DATA EXTRACTS Block Start
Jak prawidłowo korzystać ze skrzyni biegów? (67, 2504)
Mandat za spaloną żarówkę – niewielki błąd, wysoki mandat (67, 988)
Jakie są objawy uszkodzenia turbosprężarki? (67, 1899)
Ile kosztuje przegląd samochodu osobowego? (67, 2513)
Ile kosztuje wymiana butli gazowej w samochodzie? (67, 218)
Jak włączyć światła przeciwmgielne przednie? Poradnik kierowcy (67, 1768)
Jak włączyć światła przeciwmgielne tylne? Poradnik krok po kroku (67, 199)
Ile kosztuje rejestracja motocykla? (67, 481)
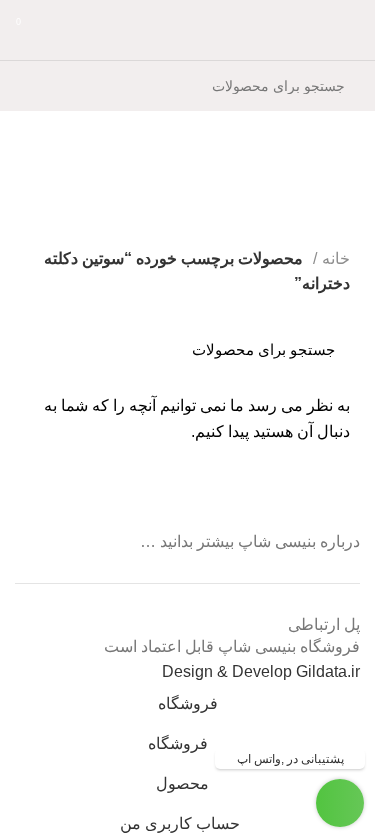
DATA EXTRACTS Block End
**WHAT IS NEEDED:** This calls for each record above to be set down exactly, with the images skipped.

**ANSWER FOR THIS EXERCISE:**
Jak prawidłowo korzystać ze skrzyni biegów? (67, 2504)
Mandat za spaloną żarówkę – niewielki błąd, wysoki mandat (67, 988)
Jakie są objawy uszkodzenia turbosprężarki? (67, 1899)
Ile kosztuje przegląd samochodu osobowego? (67, 2513)
Ile kosztuje wymiana butli gazowej w samochodzie? (67, 218)
Jak włączyć światła przeciwmgielne przednie? Poradnik kierowcy (67, 1768)
Jak włączyć światła przeciwmgielne tylne? Poradnik krok po kroku (67, 199)
Ile kosztuje rejestracja motocykla? (67, 481)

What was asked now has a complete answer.